Sign in to any existing Snowflake account, or if you don’t have one yet, create a new Snowflake trial account. Once logged in, navigate to Data Products > Partner Connect in the left-hand navigation bar. Scroll down to locate the Coalesce tile listed under Data Integration, or use the search box to find “Coalesce.” 

After connecting, follow the steps to activate your Coalesce Trial Account.

Initiating Projects and Workspaces: Coalesce Web UI Setup

Once we open the Coalesce Web UI, we land on the screen of Projects, where we can see all our projects and their associated workspaces. Projects are a useful way of organizing your development work by a specific purpose or team goal, similar to how folders help you organize documents in Google Drive. 

When you create a project, it will ask for the project name and description along with the Git Repository URL. You will need access to a free or existing Git account from your preferred service (GitHub, Bitbucket, GitLab, or Azure DevOps Git) to set up version control. 

For the purposes of this blog, we recommend using Github. While it’s possible to skip this step and create a project without a Git repository, leveraging version control maximizes the benefits of Coalesce’s collaborative development capabilities. Additionally, skipping this step can restrict you to a single workspace.

If you’re utilizing a GitHub repository URL, you’ll need to add a Git Account by generating an access token and authenticating Coalesce to connect to GitHub. Each project is then linked to a Git or similar version control repository, ensuring it remains a use-case-specific entity.

Once the project is created, you can establish a Development Workspace mapped to individual branches of the Git Repository. Developers have the flexibility to create workspaces tailored to their assigned project tasks or specific subject areas, optimizing workflow efficiency.

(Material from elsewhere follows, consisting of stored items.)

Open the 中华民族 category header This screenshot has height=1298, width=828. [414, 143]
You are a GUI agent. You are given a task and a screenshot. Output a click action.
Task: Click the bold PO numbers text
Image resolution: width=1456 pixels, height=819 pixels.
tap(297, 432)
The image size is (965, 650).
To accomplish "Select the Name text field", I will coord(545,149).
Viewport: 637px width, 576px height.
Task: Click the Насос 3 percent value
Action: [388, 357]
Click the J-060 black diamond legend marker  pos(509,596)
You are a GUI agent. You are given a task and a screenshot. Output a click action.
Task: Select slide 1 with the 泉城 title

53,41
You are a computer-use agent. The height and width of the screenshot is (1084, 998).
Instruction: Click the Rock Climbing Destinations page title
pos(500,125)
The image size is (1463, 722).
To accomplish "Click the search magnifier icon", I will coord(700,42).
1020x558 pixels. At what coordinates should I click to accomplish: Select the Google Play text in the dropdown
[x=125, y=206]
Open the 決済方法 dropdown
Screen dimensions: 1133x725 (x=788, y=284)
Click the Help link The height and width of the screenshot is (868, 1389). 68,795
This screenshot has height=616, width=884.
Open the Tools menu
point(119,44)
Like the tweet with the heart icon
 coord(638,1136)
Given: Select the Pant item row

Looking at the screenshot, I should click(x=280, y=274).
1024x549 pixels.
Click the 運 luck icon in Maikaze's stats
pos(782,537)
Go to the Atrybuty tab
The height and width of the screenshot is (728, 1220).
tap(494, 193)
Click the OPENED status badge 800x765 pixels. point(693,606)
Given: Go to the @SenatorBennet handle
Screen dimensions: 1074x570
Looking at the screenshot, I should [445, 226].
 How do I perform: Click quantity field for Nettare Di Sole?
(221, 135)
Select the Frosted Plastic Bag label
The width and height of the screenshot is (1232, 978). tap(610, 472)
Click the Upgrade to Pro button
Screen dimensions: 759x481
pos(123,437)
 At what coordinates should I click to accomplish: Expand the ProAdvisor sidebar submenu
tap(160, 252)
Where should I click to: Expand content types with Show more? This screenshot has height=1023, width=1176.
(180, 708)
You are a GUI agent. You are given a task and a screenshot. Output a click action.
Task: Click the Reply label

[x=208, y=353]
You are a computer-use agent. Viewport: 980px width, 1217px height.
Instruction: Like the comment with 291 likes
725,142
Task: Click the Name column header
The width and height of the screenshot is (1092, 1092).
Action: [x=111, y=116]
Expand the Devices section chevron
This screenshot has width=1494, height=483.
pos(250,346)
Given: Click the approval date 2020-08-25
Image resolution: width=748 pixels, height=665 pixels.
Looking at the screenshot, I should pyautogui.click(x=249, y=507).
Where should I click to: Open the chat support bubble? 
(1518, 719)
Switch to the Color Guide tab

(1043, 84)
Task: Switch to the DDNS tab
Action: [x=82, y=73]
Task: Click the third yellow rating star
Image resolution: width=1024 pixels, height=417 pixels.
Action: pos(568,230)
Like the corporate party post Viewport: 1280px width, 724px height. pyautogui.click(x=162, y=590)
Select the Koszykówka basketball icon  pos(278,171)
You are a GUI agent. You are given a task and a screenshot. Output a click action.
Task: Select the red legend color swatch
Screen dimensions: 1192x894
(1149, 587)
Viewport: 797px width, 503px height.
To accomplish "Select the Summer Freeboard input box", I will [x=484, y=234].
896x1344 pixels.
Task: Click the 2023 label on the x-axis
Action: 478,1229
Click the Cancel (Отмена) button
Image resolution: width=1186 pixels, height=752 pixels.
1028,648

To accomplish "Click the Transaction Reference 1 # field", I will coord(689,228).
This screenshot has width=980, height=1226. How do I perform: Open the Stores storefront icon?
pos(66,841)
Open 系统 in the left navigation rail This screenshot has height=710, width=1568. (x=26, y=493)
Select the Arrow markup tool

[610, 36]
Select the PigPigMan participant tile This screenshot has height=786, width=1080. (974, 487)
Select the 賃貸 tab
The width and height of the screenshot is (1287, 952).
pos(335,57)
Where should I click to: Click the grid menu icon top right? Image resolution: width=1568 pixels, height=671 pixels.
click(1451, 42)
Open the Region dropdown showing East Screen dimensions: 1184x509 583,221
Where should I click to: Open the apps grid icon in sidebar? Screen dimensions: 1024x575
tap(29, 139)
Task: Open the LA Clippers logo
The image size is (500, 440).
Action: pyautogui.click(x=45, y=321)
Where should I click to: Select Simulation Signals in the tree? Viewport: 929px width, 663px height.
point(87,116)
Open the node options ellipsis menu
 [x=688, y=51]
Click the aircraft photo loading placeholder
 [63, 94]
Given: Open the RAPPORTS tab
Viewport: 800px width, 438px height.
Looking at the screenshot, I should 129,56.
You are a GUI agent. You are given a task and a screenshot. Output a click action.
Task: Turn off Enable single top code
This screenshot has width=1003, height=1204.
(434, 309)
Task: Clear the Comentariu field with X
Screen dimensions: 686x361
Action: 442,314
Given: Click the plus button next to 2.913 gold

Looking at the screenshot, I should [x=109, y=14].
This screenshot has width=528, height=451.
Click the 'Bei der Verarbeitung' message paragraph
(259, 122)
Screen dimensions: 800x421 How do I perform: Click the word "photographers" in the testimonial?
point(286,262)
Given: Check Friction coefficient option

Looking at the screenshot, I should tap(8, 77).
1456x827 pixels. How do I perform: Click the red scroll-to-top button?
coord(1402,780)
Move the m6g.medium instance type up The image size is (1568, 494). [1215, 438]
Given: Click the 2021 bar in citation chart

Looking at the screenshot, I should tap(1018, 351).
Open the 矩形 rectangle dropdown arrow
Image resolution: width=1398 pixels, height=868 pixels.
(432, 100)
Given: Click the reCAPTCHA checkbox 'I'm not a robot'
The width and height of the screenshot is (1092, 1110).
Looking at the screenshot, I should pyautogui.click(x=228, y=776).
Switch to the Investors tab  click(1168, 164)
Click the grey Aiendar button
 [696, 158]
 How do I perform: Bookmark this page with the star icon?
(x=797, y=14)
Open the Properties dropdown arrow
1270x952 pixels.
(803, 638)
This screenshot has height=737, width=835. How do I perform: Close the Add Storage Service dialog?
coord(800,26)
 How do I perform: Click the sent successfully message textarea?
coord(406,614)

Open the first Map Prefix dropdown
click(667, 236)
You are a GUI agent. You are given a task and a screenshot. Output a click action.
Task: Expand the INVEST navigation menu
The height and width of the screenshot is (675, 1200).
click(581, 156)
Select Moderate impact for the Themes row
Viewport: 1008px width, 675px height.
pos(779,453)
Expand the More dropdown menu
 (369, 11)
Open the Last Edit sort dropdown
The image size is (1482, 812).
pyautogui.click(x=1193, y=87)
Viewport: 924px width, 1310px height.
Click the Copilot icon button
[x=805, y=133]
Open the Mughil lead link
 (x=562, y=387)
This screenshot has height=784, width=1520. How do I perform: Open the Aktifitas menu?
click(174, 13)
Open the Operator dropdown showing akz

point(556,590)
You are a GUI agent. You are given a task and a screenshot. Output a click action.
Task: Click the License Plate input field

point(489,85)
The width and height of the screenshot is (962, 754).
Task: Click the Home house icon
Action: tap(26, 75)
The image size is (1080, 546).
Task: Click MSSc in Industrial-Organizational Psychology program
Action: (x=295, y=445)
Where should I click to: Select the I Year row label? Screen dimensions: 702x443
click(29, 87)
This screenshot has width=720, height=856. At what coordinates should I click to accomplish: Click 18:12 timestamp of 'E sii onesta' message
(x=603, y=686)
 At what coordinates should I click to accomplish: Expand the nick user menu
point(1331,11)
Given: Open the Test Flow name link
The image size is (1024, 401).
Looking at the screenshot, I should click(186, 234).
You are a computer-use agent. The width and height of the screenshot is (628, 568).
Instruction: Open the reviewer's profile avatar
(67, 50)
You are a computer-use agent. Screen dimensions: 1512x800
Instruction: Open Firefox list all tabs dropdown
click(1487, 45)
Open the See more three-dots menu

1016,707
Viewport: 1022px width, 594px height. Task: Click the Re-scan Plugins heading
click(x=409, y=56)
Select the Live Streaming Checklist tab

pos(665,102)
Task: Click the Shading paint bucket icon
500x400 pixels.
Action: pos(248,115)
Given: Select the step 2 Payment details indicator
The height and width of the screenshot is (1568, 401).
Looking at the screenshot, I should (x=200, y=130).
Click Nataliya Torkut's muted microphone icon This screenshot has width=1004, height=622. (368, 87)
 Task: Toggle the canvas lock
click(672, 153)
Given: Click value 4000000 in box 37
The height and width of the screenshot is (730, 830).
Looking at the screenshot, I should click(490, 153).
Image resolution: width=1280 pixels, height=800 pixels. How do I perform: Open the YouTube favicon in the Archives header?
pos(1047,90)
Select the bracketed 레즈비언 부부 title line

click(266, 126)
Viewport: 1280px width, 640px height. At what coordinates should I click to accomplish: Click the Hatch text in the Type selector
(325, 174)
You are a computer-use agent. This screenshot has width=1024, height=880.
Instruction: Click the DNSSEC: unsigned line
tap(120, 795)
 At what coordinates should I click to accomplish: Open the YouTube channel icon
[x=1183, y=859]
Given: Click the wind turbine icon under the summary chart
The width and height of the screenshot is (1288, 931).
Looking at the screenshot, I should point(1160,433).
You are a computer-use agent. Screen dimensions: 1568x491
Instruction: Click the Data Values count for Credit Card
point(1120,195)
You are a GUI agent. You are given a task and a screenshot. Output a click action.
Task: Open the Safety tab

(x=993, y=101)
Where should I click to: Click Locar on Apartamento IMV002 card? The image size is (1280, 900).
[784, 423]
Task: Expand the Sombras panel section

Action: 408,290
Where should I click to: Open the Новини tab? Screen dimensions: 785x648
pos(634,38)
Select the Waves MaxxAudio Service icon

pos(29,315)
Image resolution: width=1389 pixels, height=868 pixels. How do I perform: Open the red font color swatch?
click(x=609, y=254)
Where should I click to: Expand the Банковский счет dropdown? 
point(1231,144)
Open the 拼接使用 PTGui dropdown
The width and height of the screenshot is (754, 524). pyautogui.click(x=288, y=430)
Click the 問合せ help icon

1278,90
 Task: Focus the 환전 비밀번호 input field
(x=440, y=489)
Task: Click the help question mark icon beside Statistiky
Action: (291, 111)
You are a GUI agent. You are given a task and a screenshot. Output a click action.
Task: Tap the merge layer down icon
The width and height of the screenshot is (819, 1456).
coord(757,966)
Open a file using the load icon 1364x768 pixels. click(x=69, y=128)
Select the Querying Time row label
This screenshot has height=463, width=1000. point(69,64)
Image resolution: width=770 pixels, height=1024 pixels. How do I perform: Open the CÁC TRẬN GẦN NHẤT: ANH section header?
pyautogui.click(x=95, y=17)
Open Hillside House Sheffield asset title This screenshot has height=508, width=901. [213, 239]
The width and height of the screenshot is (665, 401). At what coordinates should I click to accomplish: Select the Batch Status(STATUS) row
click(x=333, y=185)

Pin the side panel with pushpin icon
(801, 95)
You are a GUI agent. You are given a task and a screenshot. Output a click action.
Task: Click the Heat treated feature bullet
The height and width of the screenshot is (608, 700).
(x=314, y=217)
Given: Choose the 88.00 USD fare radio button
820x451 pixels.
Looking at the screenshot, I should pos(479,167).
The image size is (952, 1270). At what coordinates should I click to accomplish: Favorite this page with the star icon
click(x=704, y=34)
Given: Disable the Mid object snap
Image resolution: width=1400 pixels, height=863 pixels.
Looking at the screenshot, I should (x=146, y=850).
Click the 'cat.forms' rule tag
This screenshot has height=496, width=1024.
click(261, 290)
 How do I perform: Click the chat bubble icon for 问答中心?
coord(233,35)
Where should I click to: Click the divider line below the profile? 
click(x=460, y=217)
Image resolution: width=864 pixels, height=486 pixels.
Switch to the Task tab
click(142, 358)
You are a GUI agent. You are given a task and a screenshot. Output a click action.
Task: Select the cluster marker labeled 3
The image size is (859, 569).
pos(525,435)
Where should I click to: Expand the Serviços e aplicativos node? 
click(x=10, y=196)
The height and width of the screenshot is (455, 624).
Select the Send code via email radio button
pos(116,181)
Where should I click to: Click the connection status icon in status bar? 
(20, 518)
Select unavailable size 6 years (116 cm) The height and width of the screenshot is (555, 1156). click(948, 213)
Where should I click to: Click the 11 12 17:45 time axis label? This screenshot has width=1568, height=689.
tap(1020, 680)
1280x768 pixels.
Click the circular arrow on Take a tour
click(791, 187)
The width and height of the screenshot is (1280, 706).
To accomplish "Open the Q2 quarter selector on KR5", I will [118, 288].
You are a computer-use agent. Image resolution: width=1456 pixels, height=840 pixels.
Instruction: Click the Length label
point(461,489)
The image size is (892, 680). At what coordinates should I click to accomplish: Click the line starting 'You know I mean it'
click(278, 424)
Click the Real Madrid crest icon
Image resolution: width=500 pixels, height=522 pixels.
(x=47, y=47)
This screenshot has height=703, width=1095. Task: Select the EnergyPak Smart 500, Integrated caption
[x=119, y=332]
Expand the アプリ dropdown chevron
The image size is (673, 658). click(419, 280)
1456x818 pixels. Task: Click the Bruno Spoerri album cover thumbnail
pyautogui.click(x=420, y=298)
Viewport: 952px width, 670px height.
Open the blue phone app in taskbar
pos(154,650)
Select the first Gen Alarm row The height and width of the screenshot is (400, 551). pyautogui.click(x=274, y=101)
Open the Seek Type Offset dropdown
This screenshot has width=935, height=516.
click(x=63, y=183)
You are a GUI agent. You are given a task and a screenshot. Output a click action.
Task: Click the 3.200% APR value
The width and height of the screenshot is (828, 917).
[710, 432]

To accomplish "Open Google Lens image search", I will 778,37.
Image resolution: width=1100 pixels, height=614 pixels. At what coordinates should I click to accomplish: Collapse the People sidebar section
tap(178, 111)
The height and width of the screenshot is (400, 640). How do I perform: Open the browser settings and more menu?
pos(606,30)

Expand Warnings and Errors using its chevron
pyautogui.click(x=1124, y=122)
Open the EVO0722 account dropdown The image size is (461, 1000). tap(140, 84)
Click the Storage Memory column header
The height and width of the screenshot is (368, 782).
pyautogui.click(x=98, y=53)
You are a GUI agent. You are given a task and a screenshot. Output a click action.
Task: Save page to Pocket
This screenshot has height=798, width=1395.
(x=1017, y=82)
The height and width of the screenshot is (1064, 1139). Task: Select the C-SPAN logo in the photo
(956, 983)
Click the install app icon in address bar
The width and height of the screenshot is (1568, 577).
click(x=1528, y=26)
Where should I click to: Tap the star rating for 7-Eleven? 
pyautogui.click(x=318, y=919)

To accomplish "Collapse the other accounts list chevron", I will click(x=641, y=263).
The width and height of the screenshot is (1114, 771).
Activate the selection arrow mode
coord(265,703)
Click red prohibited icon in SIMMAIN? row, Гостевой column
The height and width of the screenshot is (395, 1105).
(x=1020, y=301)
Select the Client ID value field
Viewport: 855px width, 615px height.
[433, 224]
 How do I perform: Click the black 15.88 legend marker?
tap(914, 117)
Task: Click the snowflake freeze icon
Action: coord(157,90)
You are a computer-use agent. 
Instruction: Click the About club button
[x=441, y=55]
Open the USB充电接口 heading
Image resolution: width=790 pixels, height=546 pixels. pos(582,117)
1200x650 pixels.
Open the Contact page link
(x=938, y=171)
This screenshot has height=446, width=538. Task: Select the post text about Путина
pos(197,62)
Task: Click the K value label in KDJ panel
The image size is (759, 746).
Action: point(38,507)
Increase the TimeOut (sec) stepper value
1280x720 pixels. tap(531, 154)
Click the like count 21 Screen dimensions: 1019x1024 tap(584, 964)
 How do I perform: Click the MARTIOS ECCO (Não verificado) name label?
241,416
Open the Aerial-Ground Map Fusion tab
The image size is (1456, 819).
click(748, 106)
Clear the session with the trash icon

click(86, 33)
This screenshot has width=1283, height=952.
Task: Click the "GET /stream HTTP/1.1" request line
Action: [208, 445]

After creating a workspace, launch it to access your workspace, opening the standard Coalesce Web Canvas for Development. Here, you’ll find the default Build Interface where you’ll develop data pipelines. 

Before diving into pipeline construction, it’s essential to configure certain properties crucial for initiating the pipeline building process. You can get the Connection Settings by clicking on the Edit Workspace Icon near the Launch button. 

This action will direct you to the Settings section, where you’ll input the Snowflake Account information (extracted from the Snowflake Account URL, as indicated in the screenshot below).

Once the Snowflake Account details are provided, proceed to the User Credentials Tab to input the necessary credentials for authentication. You can select from a variety of authentication types available. 

With the correct credentials in place, you can test the connection with your Snowflake instance to ensure successful authentication.

Next, navigate to the Build Settings to add the Storage Locations required for your data pipeline configuration. This is available in the left side panel under the Build Interface. 

Storage Locations serve as logical identifiers that we assign, eventually mapping them to Snowflake Databases and Schemas via the Storage Mappings options. In this setup, we’ve established two Storage Locations: one designated for RAW data (the source dataset) and another for TARGET, intended for consumption or business intelligence purposes within our data model.

To link the Storage Locations with their respective Snowflake Database and Schema, navigate to the Edit Workspace once again and access the Storage Mappings tab. Here, you’ll map the designated storage locations with the appropriate Database and Schema within your Snowflake account.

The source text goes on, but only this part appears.